The Windows 98 installation CD has instructions on installing Pinball which are wrong, as they refer to a non-existent setup file called PINBALL.EXE on said CD; Microsoft later issued an updated support article, which refers to the (correct) PINBALL.INF file.

===Discontinuation===
According to Microsoft employee Raymond Chen, 3D Pinball for Windows – Space Cadet was first removed from later releases of Windows due to a collision detection bug during early development of 64-bit versions of Windows. Microsoft was unable to resolve the issue in time for the release of Windows XP 64-Bit Edition for the Itanium architecture in 2001, and it was assumed for some time to be the reason for the game's absence from Windows Vista and subsequent versions.

However, the 2005 release of Windows XP Professional x64 Edition includes an official 64-bit build of Pinball, which was found to have only minor graphical glitches. A YouTube investigation revealed working versions of 64-bit Pinball are also found on the CD-ROM for the 2003 update of Windows XP 64-Bit Edition and even in some early Windows Vista builds (then known as "Longhorn") for both IA-64 and x64. Chen clarified in a follow-up post that the 64-Bit Edition of Windows XP was developed on the Alpha AXP, as Itanium hardware did not exist at the time, and it was on this hardware that the collision bug was present. He theorized that the C runtime team or the compiler team fixed the issue at some point and Pinball was added back to the product.

The final versions of Windows to include the game were the first released builds after the reset of the Longhorn project to start over with a fresh codebase, now for x86 and x64 only. These builds are also the final ones to feature the other original Windows games from earlier versions, as opposed to the completely redesigned ones by Oberon Games that were publicly introduced in build 5219. This has led to speculation that, like the classic versions of the other games, Pinball was ultimately removed from Windows due to its visual style being considered outdated.

===Revival efforts===
In late 2018, Raymond Chen stated that there were multiple attempts to revive the game as a Microsoft Garage project. They were apparently successful in repackaging the x86 version, but as Microsoft contacted the legal department to review the original license contract, it was found that newer versions of the game were only permitted to be released pre-packaged with subsequent Windows operating systems and Microsoft Plus! packs. The license also forbade the release of the source code.

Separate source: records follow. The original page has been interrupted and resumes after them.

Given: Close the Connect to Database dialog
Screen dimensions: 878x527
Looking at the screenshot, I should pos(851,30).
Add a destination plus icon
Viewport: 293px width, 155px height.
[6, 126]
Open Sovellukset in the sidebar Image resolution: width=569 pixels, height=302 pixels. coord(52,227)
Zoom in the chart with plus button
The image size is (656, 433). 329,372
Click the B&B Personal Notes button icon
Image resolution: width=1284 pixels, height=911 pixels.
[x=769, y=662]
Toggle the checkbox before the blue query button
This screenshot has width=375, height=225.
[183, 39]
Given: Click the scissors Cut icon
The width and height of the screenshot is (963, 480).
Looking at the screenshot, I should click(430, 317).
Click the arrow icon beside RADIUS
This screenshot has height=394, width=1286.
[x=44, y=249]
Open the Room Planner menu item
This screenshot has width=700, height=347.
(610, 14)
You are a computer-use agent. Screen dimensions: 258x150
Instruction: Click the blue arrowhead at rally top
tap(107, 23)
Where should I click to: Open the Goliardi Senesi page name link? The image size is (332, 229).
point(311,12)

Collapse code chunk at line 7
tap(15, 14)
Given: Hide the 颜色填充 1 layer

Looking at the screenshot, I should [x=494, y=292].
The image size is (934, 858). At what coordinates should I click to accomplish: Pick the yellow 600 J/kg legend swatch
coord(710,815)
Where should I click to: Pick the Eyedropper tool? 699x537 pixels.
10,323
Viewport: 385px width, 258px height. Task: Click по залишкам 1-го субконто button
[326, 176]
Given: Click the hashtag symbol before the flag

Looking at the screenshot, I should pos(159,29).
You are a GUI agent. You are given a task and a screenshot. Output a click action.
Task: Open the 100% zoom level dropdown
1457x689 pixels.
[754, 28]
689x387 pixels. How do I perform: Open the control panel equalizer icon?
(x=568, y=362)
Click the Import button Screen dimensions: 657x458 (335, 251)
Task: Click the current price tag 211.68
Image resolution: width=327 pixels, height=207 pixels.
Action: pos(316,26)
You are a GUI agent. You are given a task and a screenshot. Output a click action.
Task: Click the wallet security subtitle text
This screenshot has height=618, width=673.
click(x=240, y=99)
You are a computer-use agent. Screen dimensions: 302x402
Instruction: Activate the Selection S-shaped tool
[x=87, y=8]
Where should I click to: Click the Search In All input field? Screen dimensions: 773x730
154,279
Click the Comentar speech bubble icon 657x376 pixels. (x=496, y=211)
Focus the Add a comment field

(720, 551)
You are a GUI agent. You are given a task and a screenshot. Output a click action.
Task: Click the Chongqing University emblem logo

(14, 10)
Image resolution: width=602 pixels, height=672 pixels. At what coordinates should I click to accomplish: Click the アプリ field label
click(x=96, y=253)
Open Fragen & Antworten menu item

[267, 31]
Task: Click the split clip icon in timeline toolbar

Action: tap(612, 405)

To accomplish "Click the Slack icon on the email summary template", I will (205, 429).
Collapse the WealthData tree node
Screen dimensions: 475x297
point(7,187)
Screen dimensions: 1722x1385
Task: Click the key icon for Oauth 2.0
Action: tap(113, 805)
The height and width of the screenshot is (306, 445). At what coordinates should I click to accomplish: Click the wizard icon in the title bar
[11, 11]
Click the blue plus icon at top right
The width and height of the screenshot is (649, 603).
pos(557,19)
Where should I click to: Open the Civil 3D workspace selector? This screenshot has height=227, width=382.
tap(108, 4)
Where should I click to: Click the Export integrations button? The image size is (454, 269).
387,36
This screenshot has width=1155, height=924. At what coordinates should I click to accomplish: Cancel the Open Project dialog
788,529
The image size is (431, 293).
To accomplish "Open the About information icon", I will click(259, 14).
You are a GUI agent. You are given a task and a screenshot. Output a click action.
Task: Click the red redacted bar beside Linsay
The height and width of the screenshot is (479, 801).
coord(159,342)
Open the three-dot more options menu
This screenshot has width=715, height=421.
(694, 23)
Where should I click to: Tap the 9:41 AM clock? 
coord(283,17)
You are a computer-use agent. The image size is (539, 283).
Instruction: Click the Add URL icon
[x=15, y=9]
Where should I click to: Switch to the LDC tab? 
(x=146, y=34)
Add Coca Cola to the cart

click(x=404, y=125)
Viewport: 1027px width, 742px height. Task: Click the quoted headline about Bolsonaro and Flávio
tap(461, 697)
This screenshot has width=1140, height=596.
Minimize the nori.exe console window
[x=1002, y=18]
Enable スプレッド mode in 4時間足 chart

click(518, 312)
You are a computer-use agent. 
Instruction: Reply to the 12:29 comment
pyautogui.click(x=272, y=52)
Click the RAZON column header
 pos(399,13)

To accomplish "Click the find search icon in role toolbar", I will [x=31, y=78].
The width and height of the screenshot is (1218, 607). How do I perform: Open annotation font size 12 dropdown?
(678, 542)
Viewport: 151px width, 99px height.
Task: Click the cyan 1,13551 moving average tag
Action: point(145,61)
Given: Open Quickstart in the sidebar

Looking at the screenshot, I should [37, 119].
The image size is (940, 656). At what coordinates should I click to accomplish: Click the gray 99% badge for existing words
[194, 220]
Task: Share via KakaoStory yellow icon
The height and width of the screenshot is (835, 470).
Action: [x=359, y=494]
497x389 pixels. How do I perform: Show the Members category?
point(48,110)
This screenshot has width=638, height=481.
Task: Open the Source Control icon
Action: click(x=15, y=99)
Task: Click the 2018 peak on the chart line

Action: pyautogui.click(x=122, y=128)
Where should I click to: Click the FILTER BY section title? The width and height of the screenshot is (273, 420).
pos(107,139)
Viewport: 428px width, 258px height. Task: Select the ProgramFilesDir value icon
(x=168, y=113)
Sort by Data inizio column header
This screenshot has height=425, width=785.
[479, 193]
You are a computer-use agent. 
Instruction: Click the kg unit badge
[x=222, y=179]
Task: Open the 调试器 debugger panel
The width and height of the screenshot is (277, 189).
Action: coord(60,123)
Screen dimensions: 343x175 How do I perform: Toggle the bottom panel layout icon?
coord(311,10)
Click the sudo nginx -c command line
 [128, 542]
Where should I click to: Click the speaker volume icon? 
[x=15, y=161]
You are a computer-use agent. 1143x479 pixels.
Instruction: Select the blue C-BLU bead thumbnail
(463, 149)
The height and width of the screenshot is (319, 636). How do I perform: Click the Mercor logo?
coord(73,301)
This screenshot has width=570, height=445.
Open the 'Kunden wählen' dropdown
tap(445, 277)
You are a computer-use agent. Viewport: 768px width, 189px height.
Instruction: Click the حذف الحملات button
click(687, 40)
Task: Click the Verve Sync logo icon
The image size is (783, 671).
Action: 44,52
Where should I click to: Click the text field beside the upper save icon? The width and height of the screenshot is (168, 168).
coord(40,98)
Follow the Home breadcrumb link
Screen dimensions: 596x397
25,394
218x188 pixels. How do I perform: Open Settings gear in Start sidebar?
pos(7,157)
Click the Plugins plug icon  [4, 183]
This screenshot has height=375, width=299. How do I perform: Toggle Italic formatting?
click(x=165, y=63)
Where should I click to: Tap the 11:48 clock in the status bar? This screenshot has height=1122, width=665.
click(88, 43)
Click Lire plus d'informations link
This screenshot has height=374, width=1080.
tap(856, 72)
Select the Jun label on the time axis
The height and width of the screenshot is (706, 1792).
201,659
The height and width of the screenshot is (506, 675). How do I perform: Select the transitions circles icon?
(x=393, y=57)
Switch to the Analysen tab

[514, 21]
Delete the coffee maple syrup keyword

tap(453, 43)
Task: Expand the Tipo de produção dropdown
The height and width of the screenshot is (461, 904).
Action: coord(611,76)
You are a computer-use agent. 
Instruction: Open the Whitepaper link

In the 2020s, a decompiling and reverse-engineering effort for the Space Cadet-only version of the game included with Windows led to numerous unofficial ported releases, allowing the game to be played natively on multiple computing platforms.

==== Physical version ====
Deeproot Pinball created a prototype of a physical machine using the layout of 3D Space Cadet, but were unable to secure a license for the theme and closed before a rethemed version was produced. Pinball designer Barry Oursler made the geometry and physics work on a full sized pinball machine.

==Sequel==
Full Tilt! Pinball 2 is the sequel to Full Tilt! Pinball. It was released on October 31, 1996, with the introduction of three new tables: Mad Scientist, Alien Daze and Captain Hero.

==Reception==
Reviewing the Windows version, a reviewer for Next Generation said that while the Space Cadet table is fairly good, the other two tables suffer from cluttered graphics and weak ball physics. He gave it two out of five stars. Todd Vaughn of PC Gamer gave it a score of 86%, praising the graphics and sound effects but criticizing the limited number of tables.

3D Pinball Space Cadet was cited to be among the computer games popularly played by school children in the Philippines in the 2000s, alongside Solitaire and Minesweeper. Tutorials showing how to install it on modern versions of Microsoft Windows have been published.

==In popular culture==
In 2020, the sound effects of Space Cadet were sampled in Lil Uzi Vert's song "You Better Move". It garnered positive reactions from many fans who grew up playing the game.

Australian YouTuber CNCDan is currently constructing a real life model of Space Cadet, using 3D-printed mechanisms, motors, and solenoids.